While the more polite among our readers may suggest that Mr. Krivkovich's behavior is no way to do business, we believe that his one-fingered salute to former client CareerBuilder may actually bode well for agency-marketer relationships.
Sure, we supposedly live in an era when the consumer is king, but sometimes old-fashioned expertise and knowledge are needed. Sometimes someone needs to grab a client by the collar and shake vigorously. Agencies shouldn't be afraid to do it. And CareerBuilder deserved a good shaking. Cramer-Krasselt had delivered immensely popular and -- more important -- incredibly effective work for the brand. That the work and the agency should be summarily dismissed because 0.000083% of the U.S. population didn't rank a spot in a top-10 list was ridiculous.
In its defense, CareerBuilder says things were more complicated than that. Either way, with the business environment being what it is, many agencies, upon learning of the review, would have kept silent and pitched. It's the mature and financially responsible thing to do. After all, not only are they responsible for their employees, most agencies these days are responsible for contributing to a holding company's coffers.
The truth is a lot of the garbage flooding the advertising world these days is a direct result of agencies living in a state of financially induced fear. Yet, when Cramer-Krasselt took a chance and stood up for its work, the agency didn't exactly see a sudden exodus of clients upset that an agency talked back. Porsche, among others, was impressed by the move. "I had a lot of respect for them standing behind their work and conviction," said Porsche executive David Pryor.

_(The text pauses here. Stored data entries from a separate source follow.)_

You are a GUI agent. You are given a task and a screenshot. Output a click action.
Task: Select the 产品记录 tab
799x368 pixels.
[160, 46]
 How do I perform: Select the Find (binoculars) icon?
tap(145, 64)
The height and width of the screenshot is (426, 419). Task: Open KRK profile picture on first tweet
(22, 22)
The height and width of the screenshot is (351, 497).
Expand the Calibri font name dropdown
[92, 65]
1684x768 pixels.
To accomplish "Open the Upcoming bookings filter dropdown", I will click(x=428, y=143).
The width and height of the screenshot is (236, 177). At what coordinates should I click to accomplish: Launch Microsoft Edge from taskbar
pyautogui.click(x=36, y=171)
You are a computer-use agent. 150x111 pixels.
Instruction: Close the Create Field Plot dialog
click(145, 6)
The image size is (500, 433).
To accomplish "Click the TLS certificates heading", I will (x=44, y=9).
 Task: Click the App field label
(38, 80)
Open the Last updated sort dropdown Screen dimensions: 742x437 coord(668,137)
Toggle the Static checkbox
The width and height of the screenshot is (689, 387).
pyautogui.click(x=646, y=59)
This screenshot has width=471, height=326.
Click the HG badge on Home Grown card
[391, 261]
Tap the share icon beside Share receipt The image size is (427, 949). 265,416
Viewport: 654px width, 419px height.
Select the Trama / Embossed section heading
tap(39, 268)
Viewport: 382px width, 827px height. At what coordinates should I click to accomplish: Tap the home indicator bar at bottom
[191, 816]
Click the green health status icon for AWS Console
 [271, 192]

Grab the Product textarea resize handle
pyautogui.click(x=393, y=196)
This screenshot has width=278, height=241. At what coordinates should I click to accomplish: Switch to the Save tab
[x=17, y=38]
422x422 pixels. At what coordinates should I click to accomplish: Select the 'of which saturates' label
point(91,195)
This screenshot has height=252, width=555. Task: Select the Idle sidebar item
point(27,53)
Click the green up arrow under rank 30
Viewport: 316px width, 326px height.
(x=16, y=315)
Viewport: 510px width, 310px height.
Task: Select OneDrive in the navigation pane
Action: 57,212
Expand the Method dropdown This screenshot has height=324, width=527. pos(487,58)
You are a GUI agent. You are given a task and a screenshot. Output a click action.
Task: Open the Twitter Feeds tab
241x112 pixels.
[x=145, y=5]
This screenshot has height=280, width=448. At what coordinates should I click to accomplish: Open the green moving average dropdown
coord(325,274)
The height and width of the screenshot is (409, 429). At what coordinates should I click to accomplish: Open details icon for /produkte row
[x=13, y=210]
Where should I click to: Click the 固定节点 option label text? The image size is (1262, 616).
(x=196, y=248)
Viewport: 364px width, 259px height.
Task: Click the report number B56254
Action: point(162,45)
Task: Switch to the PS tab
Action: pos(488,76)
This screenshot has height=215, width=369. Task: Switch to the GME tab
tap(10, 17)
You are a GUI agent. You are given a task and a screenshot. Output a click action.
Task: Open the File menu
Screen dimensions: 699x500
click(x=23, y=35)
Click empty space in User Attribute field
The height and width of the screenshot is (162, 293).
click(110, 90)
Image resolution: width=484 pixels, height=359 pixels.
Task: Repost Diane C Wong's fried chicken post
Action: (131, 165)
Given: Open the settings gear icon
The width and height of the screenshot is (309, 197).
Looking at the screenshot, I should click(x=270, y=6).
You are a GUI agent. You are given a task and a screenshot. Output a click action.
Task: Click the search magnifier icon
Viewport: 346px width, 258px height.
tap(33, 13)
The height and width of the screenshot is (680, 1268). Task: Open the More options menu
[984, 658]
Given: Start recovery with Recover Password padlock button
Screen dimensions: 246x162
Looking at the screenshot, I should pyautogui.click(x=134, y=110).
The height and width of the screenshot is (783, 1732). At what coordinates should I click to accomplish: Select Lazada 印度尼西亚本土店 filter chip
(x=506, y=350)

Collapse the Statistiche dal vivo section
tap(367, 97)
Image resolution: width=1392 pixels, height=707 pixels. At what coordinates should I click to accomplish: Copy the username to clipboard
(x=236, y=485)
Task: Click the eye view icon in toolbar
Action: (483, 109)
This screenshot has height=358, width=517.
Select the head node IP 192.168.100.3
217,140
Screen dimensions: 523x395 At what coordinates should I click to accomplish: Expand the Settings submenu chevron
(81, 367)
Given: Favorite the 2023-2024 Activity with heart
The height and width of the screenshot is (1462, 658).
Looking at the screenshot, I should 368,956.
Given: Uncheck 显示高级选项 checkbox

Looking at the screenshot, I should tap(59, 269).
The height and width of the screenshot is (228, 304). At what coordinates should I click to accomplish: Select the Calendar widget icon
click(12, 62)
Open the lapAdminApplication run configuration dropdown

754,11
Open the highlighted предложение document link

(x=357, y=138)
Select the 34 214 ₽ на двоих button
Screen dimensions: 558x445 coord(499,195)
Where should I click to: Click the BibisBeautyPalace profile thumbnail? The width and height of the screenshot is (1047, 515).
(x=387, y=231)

This shouldn't come as a surprise. At a time when it seems that any monkey can make a decent 30-second spot on YouTube, marketers are looking for strategic and tactical guidance, someone who can tell them how to negotiate a sea of media and an infinite number of niches. Agencies from Leo Burnett to Crispin Porter & Bogusky have done just that, stepping in and completely shaking up a marketer's approach -- from packaging to product line. That is, after all, what agencies are paid for.